▶ [Entries supplied]:
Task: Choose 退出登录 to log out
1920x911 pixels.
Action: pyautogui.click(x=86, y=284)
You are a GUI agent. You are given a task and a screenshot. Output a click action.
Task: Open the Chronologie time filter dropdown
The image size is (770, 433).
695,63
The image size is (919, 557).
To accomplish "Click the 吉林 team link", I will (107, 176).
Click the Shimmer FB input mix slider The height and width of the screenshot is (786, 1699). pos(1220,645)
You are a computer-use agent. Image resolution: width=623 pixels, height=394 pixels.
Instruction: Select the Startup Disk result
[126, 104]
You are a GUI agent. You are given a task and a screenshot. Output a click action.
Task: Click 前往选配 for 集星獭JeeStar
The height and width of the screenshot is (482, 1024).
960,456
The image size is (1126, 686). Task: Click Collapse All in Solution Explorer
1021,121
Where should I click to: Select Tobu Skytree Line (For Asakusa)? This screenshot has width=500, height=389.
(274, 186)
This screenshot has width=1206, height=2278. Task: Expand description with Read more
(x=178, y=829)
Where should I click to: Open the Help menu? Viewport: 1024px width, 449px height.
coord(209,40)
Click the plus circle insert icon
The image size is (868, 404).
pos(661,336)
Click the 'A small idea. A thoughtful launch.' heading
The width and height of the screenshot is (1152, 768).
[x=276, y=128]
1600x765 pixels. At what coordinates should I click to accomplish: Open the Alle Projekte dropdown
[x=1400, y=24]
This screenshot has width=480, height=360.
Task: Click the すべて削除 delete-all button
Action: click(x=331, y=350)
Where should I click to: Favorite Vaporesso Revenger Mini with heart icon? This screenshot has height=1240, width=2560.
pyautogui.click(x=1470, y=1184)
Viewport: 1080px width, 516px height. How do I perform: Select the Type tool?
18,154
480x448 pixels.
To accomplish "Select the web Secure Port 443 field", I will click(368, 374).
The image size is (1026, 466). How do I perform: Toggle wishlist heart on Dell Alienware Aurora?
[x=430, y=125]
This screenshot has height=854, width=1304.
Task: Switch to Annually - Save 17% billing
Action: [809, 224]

▶ [What you will do]: Would you please write out the entries again exactly?

▶ [Answer section]:
Task: Choose 退出登录 to log out
1920x911 pixels.
Action: pyautogui.click(x=86, y=284)
You are a GUI agent. You are given a task and a screenshot. Output a click action.
Task: Open the Chronologie time filter dropdown
The image size is (770, 433).
695,63
The image size is (919, 557).
To accomplish "Click the 吉林 team link", I will (107, 176).
Click the Shimmer FB input mix slider The height and width of the screenshot is (786, 1699). pos(1220,645)
You are a computer-use agent. Image resolution: width=623 pixels, height=394 pixels.
Instruction: Select the Startup Disk result
[126, 104]
You are a GUI agent. You are given a task and a screenshot. Output a click action.
Task: Click 前往选配 for 集星獭JeeStar
The height and width of the screenshot is (482, 1024).
960,456
The image size is (1126, 686). Task: Click Collapse All in Solution Explorer
1021,121
Where should I click to: Select Tobu Skytree Line (For Asakusa)? This screenshot has width=500, height=389.
(274, 186)
This screenshot has width=1206, height=2278. Task: Expand description with Read more
(x=178, y=829)
Where should I click to: Open the Help menu? Viewport: 1024px width, 449px height.
coord(209,40)
Click the plus circle insert icon
The image size is (868, 404).
pos(661,336)
Click the 'A small idea. A thoughtful launch.' heading
The width and height of the screenshot is (1152, 768).
[x=276, y=128]
1600x765 pixels. At what coordinates should I click to accomplish: Open the Alle Projekte dropdown
[x=1400, y=24]
This screenshot has width=480, height=360.
Task: Click the すべて削除 delete-all button
Action: click(x=331, y=350)
Where should I click to: Favorite Vaporesso Revenger Mini with heart icon? This screenshot has height=1240, width=2560.
pyautogui.click(x=1470, y=1184)
Viewport: 1080px width, 516px height. How do I perform: Select the Type tool?
18,154
480x448 pixels.
To accomplish "Select the web Secure Port 443 field", I will click(368, 374).
The image size is (1026, 466). How do I perform: Toggle wishlist heart on Dell Alienware Aurora?
[x=430, y=125]
This screenshot has height=854, width=1304.
Task: Switch to Annually - Save 17% billing
Action: [809, 224]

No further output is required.